# [Directions]
Copy the material below word for word, line by line, without changing anything.

* BEGIN Records for the exercise *

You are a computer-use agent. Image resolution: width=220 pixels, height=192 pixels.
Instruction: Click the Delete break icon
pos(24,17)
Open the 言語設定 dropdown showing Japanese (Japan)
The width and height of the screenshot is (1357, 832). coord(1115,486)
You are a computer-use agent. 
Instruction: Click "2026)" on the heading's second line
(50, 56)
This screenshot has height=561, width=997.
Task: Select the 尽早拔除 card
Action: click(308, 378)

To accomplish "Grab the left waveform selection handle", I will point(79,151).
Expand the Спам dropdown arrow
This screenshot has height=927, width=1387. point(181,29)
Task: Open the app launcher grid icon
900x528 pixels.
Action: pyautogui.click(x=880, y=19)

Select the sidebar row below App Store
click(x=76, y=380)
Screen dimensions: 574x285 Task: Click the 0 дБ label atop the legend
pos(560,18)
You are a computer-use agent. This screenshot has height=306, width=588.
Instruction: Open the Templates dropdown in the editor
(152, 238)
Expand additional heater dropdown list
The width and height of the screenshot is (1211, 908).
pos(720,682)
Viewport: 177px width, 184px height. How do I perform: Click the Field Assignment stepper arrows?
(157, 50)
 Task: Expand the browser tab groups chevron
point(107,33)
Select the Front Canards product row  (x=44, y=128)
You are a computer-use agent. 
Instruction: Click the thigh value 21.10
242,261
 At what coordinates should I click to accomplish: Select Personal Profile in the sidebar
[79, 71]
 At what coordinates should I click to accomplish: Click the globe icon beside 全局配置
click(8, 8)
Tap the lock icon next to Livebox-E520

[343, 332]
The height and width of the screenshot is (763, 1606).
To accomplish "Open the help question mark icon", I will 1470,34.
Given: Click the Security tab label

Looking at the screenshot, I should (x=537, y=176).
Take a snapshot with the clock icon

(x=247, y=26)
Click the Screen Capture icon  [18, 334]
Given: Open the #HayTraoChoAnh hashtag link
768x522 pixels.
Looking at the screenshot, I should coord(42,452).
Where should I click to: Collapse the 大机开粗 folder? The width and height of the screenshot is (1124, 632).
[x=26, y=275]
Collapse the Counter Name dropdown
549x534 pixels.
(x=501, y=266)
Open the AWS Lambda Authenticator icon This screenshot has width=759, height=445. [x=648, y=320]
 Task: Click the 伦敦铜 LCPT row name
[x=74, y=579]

* END Records for the exercise *

# [Result of this exercise]
You are a computer-use agent. Image resolution: width=220 pixels, height=192 pixels.
Instruction: Click the Delete break icon
pos(24,17)
Open the 言語設定 dropdown showing Japanese (Japan)
The width and height of the screenshot is (1357, 832). coord(1115,486)
You are a computer-use agent. 
Instruction: Click "2026)" on the heading's second line
(50, 56)
This screenshot has height=561, width=997.
Task: Select the 尽早拔除 card
Action: click(308, 378)

To accomplish "Grab the left waveform selection handle", I will point(79,151).
Expand the Спам dropdown arrow
This screenshot has height=927, width=1387. point(181,29)
Task: Open the app launcher grid icon
900x528 pixels.
Action: pyautogui.click(x=880, y=19)

Select the sidebar row below App Store
click(x=76, y=380)
Screen dimensions: 574x285 Task: Click the 0 дБ label atop the legend
pos(560,18)
You are a computer-use agent. This screenshot has height=306, width=588.
Instruction: Open the Templates dropdown in the editor
(152, 238)
Expand additional heater dropdown list
The width and height of the screenshot is (1211, 908).
pos(720,682)
Viewport: 177px width, 184px height. How do I perform: Click the Field Assignment stepper arrows?
(157, 50)
 Task: Expand the browser tab groups chevron
point(107,33)
Select the Front Canards product row  (x=44, y=128)
You are a computer-use agent. 
Instruction: Click the thigh value 21.10
242,261
 At what coordinates should I click to accomplish: Select Personal Profile in the sidebar
[79, 71]
 At what coordinates should I click to accomplish: Click the globe icon beside 全局配置
click(8, 8)
Tap the lock icon next to Livebox-E520

[343, 332]
The height and width of the screenshot is (763, 1606).
To accomplish "Open the help question mark icon", I will 1470,34.
Given: Click the Security tab label

Looking at the screenshot, I should (x=537, y=176).
Take a snapshot with the clock icon

(x=247, y=26)
Click the Screen Capture icon  [18, 334]
Given: Open the #HayTraoChoAnh hashtag link
768x522 pixels.
Looking at the screenshot, I should coord(42,452).
Where should I click to: Collapse the 大机开粗 folder? The width and height of the screenshot is (1124, 632).
[x=26, y=275]
Collapse the Counter Name dropdown
549x534 pixels.
(x=501, y=266)
Open the AWS Lambda Authenticator icon This screenshot has width=759, height=445. [x=648, y=320]
 Task: Click the 伦敦铜 LCPT row name
[x=74, y=579]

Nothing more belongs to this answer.